» **Provided records**
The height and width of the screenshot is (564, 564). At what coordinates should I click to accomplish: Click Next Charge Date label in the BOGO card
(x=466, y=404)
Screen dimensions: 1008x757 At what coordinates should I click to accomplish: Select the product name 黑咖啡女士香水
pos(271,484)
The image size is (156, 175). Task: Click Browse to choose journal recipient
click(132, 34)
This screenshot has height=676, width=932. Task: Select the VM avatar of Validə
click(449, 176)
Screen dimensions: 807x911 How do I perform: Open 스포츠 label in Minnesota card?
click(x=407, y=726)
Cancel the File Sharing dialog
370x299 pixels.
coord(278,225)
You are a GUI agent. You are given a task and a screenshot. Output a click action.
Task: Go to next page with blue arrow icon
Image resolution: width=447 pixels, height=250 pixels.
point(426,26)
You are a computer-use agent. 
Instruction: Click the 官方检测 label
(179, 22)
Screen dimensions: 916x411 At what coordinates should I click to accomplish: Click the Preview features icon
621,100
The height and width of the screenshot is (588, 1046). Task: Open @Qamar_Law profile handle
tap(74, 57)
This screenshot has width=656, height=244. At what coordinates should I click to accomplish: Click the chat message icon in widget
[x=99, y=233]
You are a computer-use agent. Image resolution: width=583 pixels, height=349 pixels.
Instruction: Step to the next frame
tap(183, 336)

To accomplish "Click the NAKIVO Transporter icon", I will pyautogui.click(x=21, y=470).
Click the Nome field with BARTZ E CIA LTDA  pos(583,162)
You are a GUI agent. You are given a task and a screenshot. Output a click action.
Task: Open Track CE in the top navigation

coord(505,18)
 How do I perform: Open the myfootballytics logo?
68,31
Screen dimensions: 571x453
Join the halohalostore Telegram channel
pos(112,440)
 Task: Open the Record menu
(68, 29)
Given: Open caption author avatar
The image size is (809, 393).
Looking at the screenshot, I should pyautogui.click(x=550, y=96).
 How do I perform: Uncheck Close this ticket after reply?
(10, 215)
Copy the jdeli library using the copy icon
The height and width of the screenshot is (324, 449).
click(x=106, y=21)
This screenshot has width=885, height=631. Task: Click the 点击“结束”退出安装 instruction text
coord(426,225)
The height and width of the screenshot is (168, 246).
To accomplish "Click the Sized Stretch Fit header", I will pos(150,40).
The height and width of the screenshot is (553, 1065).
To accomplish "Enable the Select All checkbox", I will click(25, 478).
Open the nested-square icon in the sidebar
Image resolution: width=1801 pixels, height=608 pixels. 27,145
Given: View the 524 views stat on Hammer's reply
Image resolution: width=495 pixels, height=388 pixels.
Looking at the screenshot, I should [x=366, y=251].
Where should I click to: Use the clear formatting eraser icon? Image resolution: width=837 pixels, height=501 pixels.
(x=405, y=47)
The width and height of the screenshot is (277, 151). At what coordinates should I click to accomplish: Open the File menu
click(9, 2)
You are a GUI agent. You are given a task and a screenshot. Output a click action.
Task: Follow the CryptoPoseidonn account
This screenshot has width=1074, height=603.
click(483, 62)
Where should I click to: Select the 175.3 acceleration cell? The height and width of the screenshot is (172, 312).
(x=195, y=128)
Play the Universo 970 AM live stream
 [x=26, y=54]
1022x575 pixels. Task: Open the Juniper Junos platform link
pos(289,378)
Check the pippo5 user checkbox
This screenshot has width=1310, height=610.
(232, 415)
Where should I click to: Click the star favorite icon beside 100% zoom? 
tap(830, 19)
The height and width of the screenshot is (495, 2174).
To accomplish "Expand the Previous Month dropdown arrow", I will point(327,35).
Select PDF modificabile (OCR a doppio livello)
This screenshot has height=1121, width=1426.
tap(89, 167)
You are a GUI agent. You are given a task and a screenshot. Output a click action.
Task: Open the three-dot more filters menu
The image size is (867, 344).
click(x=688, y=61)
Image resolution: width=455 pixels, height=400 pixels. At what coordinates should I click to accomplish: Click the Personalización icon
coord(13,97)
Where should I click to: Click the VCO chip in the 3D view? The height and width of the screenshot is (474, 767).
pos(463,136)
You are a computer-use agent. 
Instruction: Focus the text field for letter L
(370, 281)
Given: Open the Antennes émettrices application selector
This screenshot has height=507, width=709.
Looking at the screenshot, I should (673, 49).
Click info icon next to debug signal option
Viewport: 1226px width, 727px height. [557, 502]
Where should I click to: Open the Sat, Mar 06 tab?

» **Exercise details**
In the data above, find each line that has the word "checkbox" and copy it out.

» **Output for this task**
To accomplish "Enable the Select All checkbox", I will click(25, 478).
Check the pippo5 user checkbox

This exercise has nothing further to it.